802.1x

Cisco ISE 2.X Certificate Expiration

Quick post: I had a HA pair of ISE boxes in a lab the other day have the certificates that I made with a Windows Certificate Authority expire the other day and I ran into some odd behavior. To be clear, in this scenario, the certificates had a valid chain of trust, but it was past its expiration date.

I logged in after realizing this and had odd behavior, node-A could not read node-Bs certificates. Both nodes said they were no longer on domain, even though the domain disagreed and I logged in with domain credentials that were recently changed. Then when I went to make a Certificate Signing Request (CSR), I was able to make it, but when I went to download it I got a generic message of “Cannot connect to node-a”. At the same time all these issues were going on, under “Node Status” on the dashboard, both nodes were sharing health data.

In the end, ISE gets weird when the cert date has expired. I generated a new self signed cert for node-A. Then deleted the expired certs because the system didnt want me to make a CSR for the same thing it thought it had a cert for already. This allowed me to then properly make a CSR and export it. That gave me “ciscoisenodea.pem”, I brought that over to my setup Windows CA, and with a admin command prompt ran certreq -submit -attrib "CertificateTemplate:WebServer" ciscoisenodea.pem . Saved that to my local desktop, and went into ISE to Bind it to the CSR. Node-A then rebooted. All of a sudden things like the domain pairing, started showing they were working again. Then the second node, I did the same process, and all of a sudden everything was happy again. Note: make sure you have a your admin backup password, one of the nodes DID refuse to talk to AD and I had to use that, while the other one said it wasn’t on the domain, but did work…

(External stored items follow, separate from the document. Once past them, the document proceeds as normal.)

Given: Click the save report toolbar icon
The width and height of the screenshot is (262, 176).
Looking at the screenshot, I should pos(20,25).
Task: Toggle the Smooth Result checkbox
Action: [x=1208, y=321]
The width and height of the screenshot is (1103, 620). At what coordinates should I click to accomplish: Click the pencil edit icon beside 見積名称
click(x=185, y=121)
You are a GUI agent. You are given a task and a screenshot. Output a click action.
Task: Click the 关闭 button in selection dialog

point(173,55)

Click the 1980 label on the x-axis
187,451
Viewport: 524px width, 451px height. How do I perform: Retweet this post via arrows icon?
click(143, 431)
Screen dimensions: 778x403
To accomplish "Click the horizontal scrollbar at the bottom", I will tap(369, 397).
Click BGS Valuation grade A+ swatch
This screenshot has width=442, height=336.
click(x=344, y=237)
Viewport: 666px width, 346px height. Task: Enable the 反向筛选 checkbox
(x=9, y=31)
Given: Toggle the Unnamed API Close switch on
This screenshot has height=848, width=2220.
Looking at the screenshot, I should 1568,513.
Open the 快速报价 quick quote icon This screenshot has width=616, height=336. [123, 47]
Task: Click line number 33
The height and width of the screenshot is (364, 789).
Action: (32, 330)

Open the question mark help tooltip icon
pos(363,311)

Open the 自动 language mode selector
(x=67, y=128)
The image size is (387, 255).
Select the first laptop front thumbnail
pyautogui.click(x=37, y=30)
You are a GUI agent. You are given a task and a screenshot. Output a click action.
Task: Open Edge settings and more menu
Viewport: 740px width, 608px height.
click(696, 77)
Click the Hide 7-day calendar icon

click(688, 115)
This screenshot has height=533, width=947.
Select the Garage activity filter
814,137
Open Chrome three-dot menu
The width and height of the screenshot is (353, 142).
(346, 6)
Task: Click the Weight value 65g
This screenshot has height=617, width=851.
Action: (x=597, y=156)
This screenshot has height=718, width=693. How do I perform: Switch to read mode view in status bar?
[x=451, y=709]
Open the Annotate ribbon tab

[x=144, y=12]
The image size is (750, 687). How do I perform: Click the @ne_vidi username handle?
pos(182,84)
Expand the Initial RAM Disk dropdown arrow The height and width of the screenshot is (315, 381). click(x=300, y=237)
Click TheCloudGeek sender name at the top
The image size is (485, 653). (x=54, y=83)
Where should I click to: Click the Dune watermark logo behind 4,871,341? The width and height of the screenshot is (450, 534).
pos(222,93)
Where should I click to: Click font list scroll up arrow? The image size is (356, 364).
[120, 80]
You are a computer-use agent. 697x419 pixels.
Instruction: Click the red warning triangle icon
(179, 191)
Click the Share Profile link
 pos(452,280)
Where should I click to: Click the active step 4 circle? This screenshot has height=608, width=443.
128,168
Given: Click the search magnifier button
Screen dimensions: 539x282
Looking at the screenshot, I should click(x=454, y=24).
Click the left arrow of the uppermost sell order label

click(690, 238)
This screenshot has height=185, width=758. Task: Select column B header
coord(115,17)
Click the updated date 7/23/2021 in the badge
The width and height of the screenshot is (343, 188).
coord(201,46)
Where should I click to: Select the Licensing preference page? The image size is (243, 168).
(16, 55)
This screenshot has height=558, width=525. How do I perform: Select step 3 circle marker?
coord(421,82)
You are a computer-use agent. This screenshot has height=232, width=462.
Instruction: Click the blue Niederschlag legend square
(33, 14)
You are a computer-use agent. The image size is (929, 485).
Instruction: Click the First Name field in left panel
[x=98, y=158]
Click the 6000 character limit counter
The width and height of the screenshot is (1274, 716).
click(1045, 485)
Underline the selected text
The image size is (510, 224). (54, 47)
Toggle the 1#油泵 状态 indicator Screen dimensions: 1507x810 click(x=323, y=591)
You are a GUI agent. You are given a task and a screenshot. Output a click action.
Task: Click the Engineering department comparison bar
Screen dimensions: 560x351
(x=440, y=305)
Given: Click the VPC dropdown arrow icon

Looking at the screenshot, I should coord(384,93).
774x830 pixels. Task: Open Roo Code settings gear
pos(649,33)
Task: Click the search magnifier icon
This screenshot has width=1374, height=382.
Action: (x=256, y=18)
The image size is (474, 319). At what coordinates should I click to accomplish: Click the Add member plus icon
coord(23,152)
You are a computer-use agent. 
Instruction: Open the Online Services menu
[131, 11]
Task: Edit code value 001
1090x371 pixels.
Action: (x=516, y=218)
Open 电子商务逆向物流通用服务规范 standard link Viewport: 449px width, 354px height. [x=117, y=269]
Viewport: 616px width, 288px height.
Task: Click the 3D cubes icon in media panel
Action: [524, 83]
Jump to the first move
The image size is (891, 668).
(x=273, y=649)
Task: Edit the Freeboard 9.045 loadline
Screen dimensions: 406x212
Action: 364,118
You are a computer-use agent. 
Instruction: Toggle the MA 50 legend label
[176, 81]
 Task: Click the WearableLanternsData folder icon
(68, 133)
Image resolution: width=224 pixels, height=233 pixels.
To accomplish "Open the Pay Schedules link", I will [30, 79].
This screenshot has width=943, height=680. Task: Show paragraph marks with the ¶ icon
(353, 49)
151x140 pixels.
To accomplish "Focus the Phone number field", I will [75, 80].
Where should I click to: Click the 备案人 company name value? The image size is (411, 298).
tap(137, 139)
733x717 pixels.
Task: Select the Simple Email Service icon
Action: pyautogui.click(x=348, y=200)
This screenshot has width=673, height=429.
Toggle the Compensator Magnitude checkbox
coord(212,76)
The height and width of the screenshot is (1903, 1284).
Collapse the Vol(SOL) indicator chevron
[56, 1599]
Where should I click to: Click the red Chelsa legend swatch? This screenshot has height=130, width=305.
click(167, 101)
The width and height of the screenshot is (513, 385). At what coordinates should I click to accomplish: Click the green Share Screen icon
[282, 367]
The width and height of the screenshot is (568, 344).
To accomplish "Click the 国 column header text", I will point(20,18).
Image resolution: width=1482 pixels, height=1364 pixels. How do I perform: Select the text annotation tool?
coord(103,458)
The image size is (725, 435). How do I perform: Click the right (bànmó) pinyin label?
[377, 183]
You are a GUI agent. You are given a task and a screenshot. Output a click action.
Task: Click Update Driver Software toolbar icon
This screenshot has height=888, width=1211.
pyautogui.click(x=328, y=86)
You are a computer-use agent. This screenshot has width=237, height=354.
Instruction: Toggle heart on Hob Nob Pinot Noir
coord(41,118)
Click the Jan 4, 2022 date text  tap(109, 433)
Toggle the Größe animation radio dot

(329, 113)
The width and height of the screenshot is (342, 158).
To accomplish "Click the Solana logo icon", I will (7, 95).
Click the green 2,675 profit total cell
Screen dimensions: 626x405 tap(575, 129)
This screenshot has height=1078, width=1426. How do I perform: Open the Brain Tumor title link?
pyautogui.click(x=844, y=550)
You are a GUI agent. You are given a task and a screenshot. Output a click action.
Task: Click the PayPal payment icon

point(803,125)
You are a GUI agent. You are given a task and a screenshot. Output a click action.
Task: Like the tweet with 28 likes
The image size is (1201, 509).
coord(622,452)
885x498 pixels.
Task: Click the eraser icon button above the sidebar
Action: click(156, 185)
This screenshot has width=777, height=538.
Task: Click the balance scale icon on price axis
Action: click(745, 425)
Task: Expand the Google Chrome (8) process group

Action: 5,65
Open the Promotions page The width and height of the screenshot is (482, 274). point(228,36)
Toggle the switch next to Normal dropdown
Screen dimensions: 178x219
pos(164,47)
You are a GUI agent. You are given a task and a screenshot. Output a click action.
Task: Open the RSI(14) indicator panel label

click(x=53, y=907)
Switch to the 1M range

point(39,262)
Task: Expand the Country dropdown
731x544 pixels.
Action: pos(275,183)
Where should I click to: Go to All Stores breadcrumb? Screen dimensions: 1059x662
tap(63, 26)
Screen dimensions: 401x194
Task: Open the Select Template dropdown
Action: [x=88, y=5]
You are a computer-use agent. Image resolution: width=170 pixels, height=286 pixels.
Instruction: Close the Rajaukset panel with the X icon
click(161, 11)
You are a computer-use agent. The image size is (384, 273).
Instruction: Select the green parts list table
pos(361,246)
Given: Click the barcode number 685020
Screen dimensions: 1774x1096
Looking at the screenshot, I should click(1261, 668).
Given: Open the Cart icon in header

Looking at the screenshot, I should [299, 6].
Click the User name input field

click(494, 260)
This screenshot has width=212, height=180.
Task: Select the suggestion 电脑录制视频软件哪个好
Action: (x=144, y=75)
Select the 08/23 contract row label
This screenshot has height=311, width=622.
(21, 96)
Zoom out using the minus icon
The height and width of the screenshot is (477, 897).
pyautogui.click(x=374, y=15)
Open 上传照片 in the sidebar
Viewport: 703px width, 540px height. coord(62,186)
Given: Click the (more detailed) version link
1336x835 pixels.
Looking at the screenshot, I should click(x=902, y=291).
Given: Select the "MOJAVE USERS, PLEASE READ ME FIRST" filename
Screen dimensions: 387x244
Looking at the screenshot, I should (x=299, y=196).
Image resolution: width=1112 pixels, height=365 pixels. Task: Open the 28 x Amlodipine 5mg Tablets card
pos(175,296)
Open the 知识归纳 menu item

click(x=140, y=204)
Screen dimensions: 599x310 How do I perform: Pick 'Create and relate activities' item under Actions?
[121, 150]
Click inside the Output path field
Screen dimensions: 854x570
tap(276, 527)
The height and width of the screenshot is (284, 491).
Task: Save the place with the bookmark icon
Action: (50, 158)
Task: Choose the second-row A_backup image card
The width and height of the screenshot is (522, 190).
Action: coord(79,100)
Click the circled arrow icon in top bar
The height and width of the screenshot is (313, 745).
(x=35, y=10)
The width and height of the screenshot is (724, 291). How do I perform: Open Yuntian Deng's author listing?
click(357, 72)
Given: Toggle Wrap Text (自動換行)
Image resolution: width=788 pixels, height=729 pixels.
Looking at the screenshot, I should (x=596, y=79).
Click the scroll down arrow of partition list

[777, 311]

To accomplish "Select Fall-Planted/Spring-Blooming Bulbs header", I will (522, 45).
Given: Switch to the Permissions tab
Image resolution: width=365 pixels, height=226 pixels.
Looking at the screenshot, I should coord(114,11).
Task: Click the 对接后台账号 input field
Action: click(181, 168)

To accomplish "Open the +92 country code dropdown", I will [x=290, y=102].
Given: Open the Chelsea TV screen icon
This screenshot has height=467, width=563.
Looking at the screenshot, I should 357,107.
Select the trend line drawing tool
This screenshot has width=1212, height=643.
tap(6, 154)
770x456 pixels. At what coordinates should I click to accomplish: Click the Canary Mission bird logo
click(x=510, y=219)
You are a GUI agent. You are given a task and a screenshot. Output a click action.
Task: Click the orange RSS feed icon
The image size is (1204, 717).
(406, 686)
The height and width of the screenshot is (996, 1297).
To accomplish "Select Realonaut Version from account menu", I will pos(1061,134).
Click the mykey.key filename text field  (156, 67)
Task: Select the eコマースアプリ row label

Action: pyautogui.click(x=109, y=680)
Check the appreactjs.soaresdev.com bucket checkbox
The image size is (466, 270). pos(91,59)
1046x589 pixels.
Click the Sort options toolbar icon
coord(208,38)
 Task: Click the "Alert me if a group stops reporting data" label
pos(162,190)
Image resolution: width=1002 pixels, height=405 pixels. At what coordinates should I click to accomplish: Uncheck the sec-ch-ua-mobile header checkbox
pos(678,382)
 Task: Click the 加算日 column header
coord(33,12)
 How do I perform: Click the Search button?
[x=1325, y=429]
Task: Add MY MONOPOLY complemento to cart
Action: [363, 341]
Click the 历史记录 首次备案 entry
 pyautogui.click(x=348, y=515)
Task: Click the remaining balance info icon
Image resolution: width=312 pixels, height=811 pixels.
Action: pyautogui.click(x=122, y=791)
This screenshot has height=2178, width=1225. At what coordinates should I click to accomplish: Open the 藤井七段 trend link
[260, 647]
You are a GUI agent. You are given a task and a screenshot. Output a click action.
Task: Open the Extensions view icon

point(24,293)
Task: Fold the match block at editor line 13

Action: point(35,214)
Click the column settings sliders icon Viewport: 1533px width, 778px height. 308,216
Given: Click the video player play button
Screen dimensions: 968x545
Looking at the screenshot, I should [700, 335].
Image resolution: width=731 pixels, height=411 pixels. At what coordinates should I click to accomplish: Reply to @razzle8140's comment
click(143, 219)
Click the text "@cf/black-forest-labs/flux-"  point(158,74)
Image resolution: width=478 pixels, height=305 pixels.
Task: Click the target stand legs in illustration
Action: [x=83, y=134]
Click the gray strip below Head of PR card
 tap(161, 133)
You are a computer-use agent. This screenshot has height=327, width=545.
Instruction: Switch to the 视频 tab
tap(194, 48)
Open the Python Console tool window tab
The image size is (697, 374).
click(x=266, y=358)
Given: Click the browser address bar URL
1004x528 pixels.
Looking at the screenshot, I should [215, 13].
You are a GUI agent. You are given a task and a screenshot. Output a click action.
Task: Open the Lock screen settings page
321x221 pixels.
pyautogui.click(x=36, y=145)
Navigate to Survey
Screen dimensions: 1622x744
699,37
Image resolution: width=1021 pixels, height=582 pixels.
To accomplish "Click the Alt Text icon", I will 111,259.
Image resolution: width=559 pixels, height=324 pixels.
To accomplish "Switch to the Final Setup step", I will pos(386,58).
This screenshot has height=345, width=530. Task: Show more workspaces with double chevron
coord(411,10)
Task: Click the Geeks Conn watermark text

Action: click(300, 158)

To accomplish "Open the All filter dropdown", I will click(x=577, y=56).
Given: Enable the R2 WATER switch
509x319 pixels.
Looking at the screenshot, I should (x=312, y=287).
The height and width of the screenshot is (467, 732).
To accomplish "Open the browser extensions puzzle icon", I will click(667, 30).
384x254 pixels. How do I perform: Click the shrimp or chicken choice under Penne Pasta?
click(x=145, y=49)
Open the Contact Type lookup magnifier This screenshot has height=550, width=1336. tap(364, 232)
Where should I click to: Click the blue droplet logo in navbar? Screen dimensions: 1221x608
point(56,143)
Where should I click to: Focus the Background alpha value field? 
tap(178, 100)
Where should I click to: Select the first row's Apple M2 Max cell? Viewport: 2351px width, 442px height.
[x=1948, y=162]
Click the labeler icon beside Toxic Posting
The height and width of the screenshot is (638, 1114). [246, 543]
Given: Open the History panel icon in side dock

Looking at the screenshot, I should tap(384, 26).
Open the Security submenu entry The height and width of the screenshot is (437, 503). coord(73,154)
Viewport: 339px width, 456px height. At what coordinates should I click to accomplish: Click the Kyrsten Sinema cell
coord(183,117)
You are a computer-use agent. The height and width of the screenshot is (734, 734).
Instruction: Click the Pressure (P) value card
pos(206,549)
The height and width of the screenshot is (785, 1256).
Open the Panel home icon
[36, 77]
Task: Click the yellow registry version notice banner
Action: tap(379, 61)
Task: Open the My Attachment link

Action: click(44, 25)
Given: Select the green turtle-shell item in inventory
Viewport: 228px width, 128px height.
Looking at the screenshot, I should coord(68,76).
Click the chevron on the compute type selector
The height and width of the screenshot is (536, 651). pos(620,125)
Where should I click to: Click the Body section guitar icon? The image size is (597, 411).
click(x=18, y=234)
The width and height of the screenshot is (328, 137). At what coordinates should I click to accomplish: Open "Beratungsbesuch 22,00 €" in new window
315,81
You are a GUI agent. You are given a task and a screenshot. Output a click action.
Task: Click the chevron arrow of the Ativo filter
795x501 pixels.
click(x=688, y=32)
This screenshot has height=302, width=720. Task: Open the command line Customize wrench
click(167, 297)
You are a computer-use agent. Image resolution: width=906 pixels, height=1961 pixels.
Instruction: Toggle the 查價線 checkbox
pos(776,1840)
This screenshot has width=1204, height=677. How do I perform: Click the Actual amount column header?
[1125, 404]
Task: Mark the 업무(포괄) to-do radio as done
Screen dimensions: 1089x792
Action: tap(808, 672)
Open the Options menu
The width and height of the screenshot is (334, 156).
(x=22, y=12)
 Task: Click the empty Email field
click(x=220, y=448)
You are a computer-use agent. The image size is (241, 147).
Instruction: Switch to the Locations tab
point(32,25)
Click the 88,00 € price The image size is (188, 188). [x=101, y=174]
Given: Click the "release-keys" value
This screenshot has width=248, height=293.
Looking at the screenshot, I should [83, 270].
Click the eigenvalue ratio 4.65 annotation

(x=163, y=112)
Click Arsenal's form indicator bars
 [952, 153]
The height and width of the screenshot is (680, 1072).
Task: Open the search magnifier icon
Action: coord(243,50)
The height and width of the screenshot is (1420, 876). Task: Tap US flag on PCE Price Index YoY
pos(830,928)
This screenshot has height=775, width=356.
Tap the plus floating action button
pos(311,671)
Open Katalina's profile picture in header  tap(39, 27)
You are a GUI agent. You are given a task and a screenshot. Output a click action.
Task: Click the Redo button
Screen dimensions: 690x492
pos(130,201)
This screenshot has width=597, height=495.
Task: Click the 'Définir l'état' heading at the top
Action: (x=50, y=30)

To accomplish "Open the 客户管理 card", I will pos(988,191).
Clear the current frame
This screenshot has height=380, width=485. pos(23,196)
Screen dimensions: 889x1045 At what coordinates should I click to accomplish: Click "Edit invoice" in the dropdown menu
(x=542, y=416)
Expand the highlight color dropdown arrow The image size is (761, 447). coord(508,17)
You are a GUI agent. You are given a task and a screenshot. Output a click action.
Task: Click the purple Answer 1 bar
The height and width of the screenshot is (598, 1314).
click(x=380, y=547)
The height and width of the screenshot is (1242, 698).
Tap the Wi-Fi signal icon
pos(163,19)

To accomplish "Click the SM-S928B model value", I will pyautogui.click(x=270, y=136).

Hope this helps someone out there!

Credential Guard on an AMD/Gigabyte system

Recently at work we have been rolling out Credential Guard on our Windows clients. I didn’t know that much about it, so I did some research: https://www.youtube.com/watch?v=urqXgBbVyWY this is a decent video that goes over what Credential Guard does. The high level bits are; it uses Hyper-V to create a secure container that holds your credentials. Then if your main Windows environment is compromised, in theory, the badie cant see your network hash and use it to gain access to stuff. This is just a quick post in case you haven’t heard or dug into a cool new security feature.

There are a few requirements to run Credential Guard, the first is you need Intel or AMD hardware support for virtualization which basically any system in the last 5+ years should easily have. You also have to be running with UEFI and Secure Boot enabled. Both are a good idea anyway, its 2020. This Microsoft page has a PowerShell script you can use to test if your machine is ready and enable bits you need on Windows, https://docs.microsoft.com/en-us/windows/security/identity-protection/credential-guard/credential-guard-manage .

The easiest way to check if its working, or even configured is to type “msinfo32” in the start menu. Then you can see which security tools are running and which are just configured. This is a nice panel because you can easily see if SecureBoot and Credential Guard are working. There are lots of guides on how to get this working, I want to go over some of the caveats to running this.

Caveat 1: Credential Guard breaks Single Sign On for 802.1x connections. This forces you to use certificate auth with User/Machine level certs. https://www.neighborgeek.net/2016/08/windows-10-credential-guard-breaks-wifi.html for more on that.

Caveat 2: Be careful with your motherboard. I have an AMD system I deployed this on, to get SecureBoot working I had to disable CSM (Compatibility Support Module), and after rebooting not only did my keyboard not want to work, but I had to enter my Bitlocker recovery key. That I should have remembered since I made a UEFI change. The keyboard issue seems to be the B350 motherboard in Fast Boot mode has issues with some USB keyboards. After disabling FastBoot that I got it working happily. With an NVME drive, letting the machine fully load each time and not using fast booting only delays the system a couple of seconds, but lets all the devices initialize.